____ Data extract

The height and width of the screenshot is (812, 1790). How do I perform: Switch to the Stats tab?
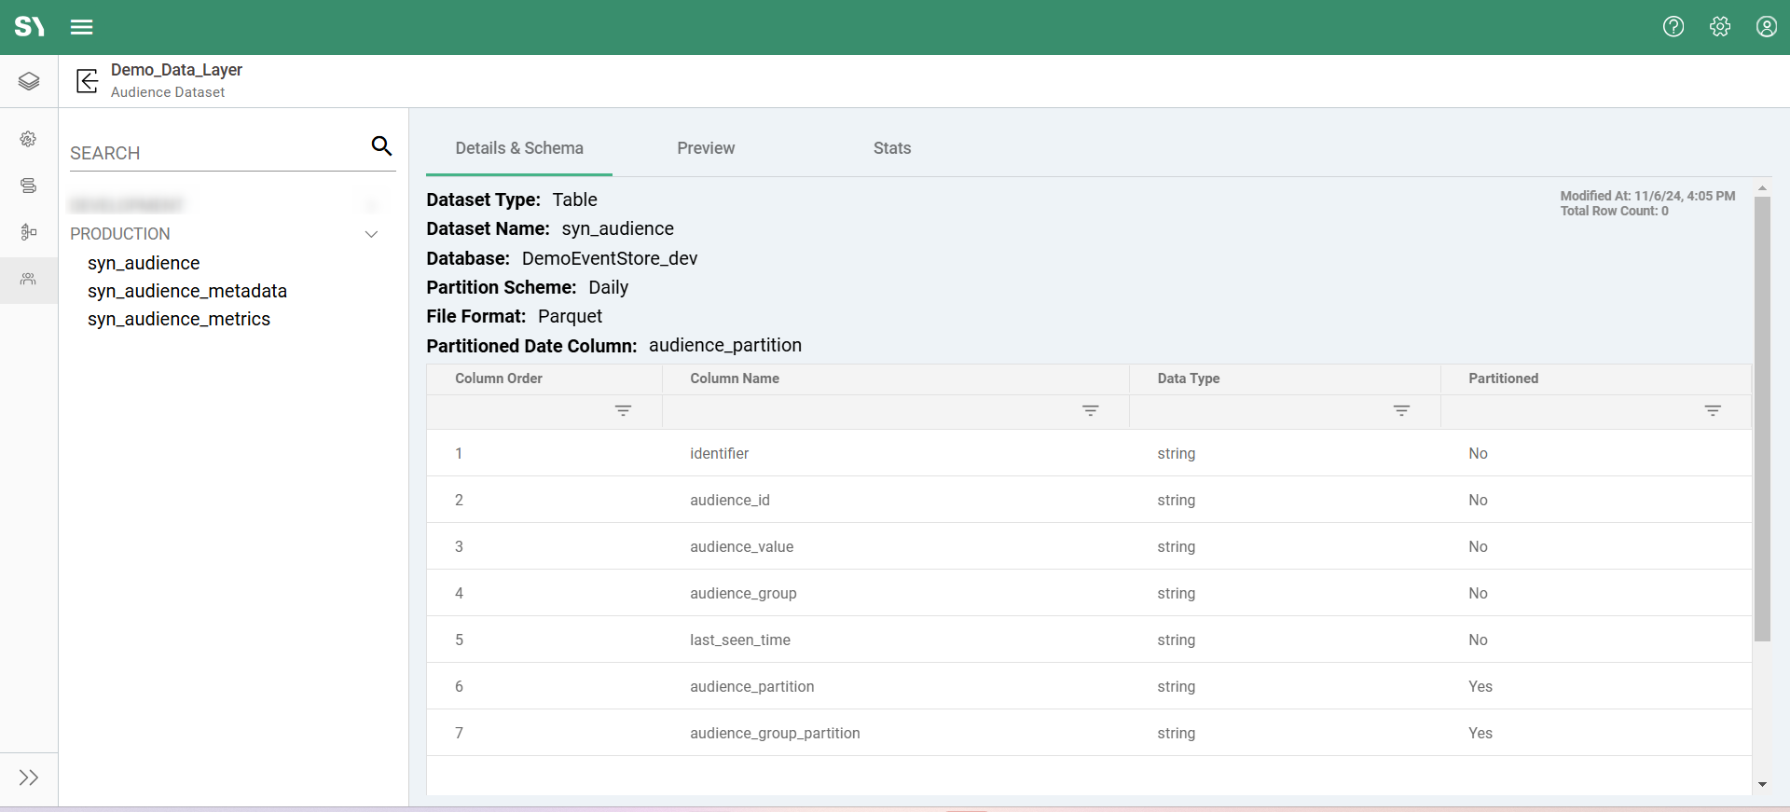(891, 148)

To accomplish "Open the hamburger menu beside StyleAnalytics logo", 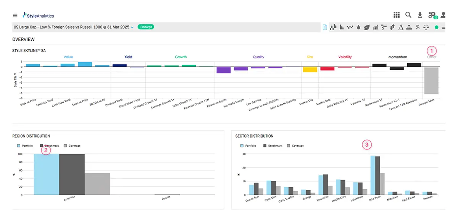I will [15, 16].
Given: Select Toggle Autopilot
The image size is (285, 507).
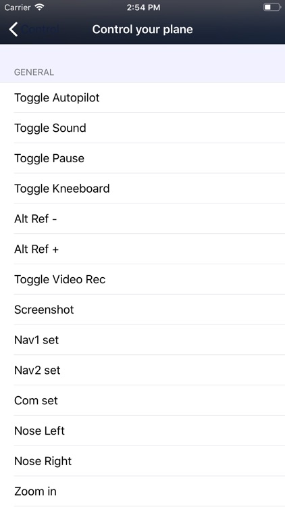Looking at the screenshot, I should (x=143, y=97).
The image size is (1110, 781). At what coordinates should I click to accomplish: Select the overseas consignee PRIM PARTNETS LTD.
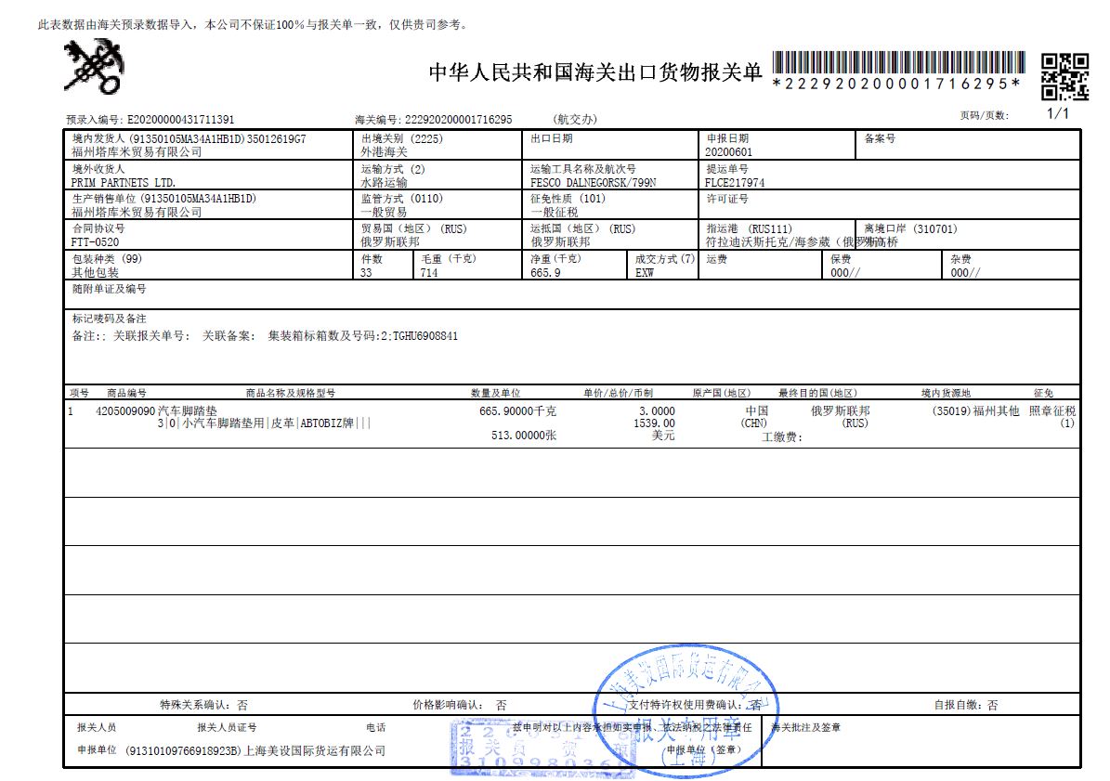coord(124,183)
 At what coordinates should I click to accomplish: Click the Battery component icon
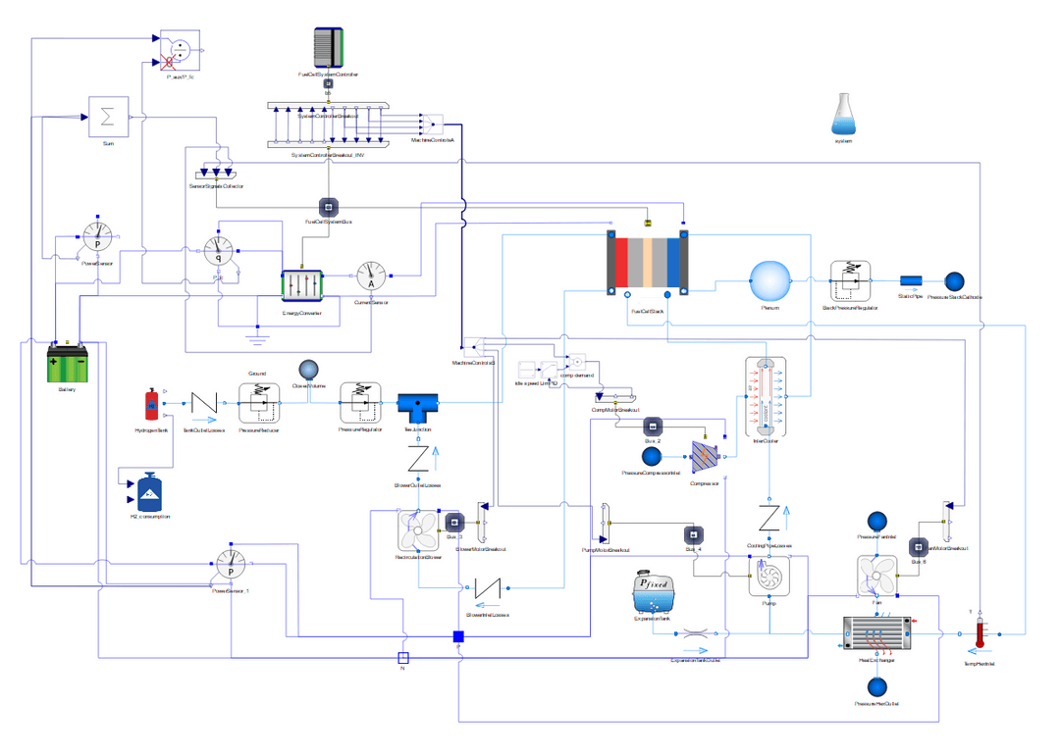[x=65, y=363]
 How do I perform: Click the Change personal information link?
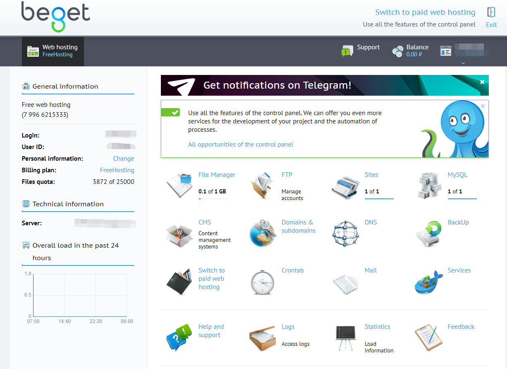tap(123, 159)
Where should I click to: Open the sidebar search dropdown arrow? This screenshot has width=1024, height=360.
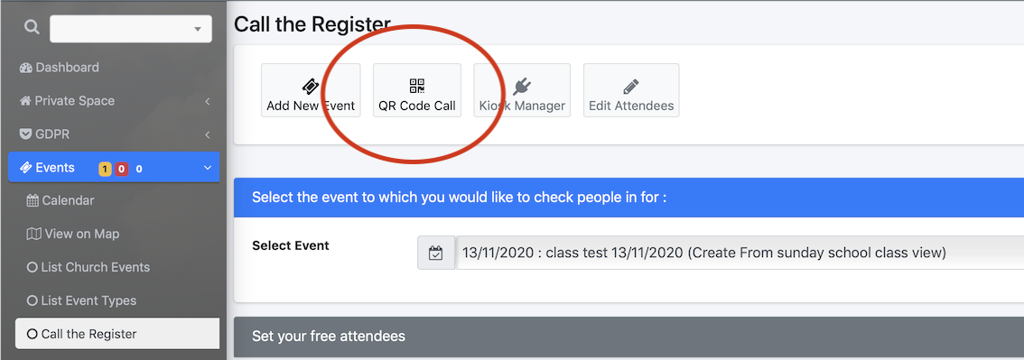197,30
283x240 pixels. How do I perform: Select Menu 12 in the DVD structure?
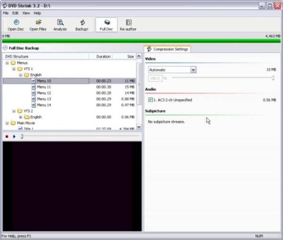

________

- **What you have to do**:
Both the line containing "The image size is (285, 507)." and the last line of the records above belong in the exact copy, along with every line between them; pictures do not.

- **Answer section**:
The image size is (285, 507).
Looking at the screenshot, I should (x=143, y=97).
The image size is (1110, 781). At what coordinates should I click to accomplish: Select the overseas consignee PRIM PARTNETS LTD.
coord(124,183)
 At what coordinates should I click to accomplish: Click the Battery component icon
[x=65, y=363]
 How do I perform: Click the Change personal information link?
tap(123, 159)
Where should I click to: Open the sidebar search dropdown arrow? This screenshot has width=1024, height=360.
197,30
283x240 pixels. How do I perform: Select Menu 12 in the DVD structure?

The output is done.